== WORK REQUIRED ==
Rewrite the data starting at the first line and ending at the line that contains "Looking at the image, I should click on (288, 931).", with "close-square-icon" changed to "close-x-icon" and nothing else altered.

[Collected data entries]

________________________

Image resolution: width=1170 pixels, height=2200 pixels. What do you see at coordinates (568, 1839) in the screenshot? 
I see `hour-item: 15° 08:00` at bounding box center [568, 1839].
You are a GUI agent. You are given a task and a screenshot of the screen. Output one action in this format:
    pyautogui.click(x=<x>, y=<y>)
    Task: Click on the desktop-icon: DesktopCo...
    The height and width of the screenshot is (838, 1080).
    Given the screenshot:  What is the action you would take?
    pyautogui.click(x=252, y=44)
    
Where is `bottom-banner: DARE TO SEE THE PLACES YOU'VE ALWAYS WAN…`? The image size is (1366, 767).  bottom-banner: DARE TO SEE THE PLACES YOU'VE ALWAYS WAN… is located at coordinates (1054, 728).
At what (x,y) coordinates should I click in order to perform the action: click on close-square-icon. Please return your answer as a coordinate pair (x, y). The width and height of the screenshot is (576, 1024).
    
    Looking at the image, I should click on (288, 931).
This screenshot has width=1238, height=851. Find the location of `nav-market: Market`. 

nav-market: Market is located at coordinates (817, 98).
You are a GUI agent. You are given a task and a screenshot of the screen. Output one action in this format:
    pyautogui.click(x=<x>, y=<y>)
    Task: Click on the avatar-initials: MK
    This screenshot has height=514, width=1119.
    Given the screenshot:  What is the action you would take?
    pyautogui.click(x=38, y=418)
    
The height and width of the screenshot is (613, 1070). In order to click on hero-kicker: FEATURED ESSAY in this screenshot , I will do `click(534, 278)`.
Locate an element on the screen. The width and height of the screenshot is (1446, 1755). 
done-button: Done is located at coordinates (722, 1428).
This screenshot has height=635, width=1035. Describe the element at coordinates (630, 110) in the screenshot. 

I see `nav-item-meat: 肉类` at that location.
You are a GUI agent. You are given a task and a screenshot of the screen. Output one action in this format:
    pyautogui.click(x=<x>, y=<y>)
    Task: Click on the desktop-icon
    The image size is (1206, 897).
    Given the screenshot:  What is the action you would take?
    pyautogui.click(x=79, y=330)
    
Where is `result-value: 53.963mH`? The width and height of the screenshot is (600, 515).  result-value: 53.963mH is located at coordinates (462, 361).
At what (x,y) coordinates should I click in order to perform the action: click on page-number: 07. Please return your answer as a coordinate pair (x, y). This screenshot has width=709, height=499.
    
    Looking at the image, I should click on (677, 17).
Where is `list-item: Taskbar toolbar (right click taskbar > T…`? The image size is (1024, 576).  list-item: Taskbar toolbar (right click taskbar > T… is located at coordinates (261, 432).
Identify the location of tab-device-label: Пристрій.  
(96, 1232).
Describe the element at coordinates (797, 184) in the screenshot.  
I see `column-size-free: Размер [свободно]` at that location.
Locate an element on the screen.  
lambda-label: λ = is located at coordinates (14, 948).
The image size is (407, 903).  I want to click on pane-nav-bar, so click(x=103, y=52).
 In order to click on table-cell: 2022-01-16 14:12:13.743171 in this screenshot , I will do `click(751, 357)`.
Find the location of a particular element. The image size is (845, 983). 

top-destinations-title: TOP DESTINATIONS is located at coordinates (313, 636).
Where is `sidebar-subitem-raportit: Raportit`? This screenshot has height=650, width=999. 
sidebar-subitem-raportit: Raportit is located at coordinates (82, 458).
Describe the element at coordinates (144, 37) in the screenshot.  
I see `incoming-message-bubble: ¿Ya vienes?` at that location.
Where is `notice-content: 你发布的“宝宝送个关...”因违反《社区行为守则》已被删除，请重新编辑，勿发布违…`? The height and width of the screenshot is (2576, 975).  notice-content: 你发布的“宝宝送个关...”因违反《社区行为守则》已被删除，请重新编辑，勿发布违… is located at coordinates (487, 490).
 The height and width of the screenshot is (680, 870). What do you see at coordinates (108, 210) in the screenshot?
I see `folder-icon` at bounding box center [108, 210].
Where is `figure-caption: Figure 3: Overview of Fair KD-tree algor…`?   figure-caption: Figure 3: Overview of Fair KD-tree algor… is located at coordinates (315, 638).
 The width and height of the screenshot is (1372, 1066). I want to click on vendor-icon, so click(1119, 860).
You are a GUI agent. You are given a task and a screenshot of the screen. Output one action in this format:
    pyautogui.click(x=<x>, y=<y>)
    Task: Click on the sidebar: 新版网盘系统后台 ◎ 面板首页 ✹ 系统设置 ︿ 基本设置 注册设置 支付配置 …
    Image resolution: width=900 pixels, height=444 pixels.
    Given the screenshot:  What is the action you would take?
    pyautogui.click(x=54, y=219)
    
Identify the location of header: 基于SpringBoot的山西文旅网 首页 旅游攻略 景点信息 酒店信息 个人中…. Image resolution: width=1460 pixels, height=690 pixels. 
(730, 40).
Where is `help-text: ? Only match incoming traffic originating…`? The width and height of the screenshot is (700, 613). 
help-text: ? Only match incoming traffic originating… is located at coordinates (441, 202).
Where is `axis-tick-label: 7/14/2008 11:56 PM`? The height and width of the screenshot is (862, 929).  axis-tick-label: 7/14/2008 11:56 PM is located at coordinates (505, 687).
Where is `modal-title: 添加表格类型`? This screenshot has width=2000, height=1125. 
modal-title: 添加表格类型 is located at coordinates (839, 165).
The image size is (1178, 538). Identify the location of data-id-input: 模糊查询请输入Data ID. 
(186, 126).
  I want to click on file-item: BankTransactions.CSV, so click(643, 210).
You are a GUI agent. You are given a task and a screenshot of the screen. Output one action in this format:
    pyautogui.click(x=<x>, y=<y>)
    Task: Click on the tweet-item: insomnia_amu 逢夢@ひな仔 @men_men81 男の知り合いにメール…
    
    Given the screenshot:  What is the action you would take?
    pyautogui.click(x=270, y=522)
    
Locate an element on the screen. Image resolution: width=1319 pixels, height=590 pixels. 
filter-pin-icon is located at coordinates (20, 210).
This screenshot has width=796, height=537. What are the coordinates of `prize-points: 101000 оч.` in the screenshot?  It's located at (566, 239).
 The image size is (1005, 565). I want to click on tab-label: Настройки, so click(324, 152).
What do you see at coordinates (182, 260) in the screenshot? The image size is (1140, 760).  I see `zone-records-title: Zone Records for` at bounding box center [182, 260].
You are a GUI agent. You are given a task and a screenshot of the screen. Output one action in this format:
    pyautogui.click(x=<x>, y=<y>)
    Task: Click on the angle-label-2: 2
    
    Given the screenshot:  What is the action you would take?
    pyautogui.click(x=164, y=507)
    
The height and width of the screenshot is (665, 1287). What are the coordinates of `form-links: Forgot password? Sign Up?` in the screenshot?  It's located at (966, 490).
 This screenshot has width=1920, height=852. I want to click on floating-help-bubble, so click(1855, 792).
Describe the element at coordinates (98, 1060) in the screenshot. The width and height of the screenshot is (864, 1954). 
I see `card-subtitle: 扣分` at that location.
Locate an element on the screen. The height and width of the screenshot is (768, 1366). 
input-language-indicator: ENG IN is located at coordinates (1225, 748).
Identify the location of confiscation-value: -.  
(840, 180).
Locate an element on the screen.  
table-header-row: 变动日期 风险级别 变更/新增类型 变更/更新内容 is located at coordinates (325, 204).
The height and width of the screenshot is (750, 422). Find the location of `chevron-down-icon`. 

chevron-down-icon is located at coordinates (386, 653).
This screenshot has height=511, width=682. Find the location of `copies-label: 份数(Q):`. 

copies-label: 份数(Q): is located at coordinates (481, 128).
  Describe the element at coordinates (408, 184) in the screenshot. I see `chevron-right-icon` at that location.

________________________

== SOLUTION TO THIS EXERCISE ==
Image resolution: width=1170 pixels, height=2200 pixels. What do you see at coordinates (568, 1839) in the screenshot? 
I see `hour-item: 15° 08:00` at bounding box center [568, 1839].
You are a GUI agent. You are given a task and a screenshot of the screen. Output one action in this format:
    pyautogui.click(x=<x>, y=<y>)
    Task: Click on the desktop-icon: DesktopCo...
    The height and width of the screenshot is (838, 1080).
    Given the screenshot:  What is the action you would take?
    pyautogui.click(x=252, y=44)
    
Where is `bottom-banner: DARE TO SEE THE PLACES YOU'VE ALWAYS WAN…`? The image size is (1366, 767).  bottom-banner: DARE TO SEE THE PLACES YOU'VE ALWAYS WAN… is located at coordinates (1054, 728).
At what (x,y) coordinates should I click in order to perform the action: click on close-x-icon. Please return your answer as a coordinate pair (x, y). The width and height of the screenshot is (576, 1024).
    
    Looking at the image, I should click on (288, 931).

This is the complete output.